Le Front Démocratique de Guinée (FRONDEG) a annoncé ce lundi son retrait du processus électoral en cours relatif aux élections législatives et communales prévues le 31 mai 2026. Une décision prise à l’issue d’une session extraordinaire du Bureau politique du parti, qui dénonce de « graves irrégularités » et un « déséquilibre manifeste » du processus électoral.
Selon la déclaration officielle, le FRONDEG justifie son retrait par des violations répétées du Code électoral et par des conditions qu’il juge désormais incompatibles avec la tenue d’un scrutin « libre, transparent et équitable ».

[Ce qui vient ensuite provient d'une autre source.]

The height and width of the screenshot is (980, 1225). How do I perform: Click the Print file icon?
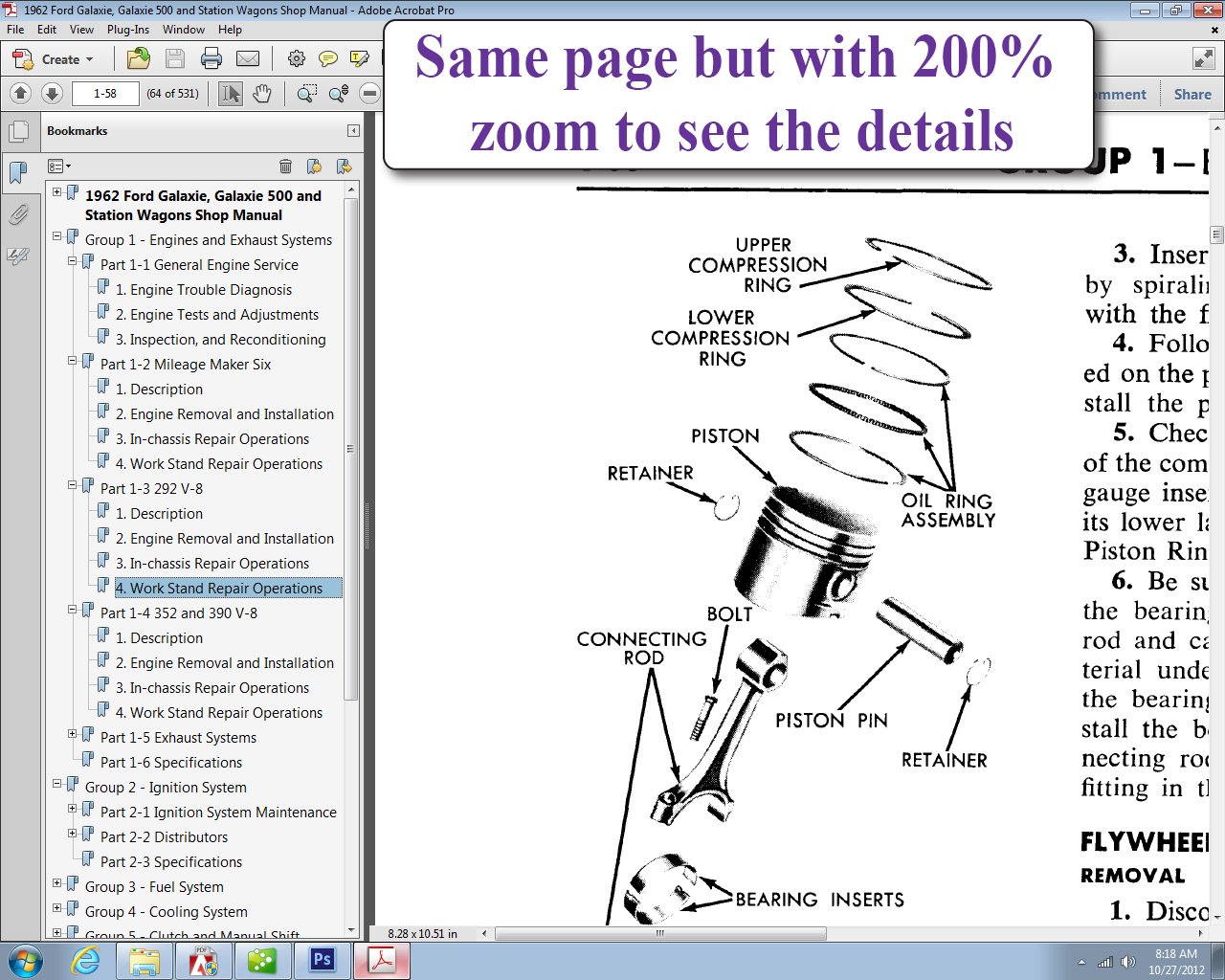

Des accusations contre le processus électoral
Dans son communiqué, le parti affirme constater des pratiques qui orienteraient, selon lui, l’issue du scrutin en faveur de la mouvance présidentielle et de ses alliés.
Parmi les griefs avancés figurent notamment :
des violations répétées du Code électoral ;
un manque d’impartialité de l’administration électorale ;
le rejet jugé « sélectif et discriminatoire » de candidatures du parti ;
le silence des organes de régulation face aux recours introduits ;
l’absence de garanties suffisantes sur la transparence des opérations de vote et de proclamation des résultats.
Retrait des candidats et contestation anticipée des résultats
En conséquence, le FRONDEG annonce le retrait de l’ensemble de ses candidats, mandataires et représentants des opérations électorales. Le parti dit également décliner toute responsabilité quant aux conséquences politiques et institutionnelles du scrutin tel qu’organisé actuellement.
Il va plus loin en annonçant qu’il « conteste par avance » la sincérité et la légitimité des résultats qui pourraient en découler.
Un appel aux acteurs nationaux et internationaux
Le FRONDEG précise toutefois que ce retrait ne constitue ni un abandon ni un renoncement, mais plutôt une position de principe en faveur de la démocratie et de l’État de droit.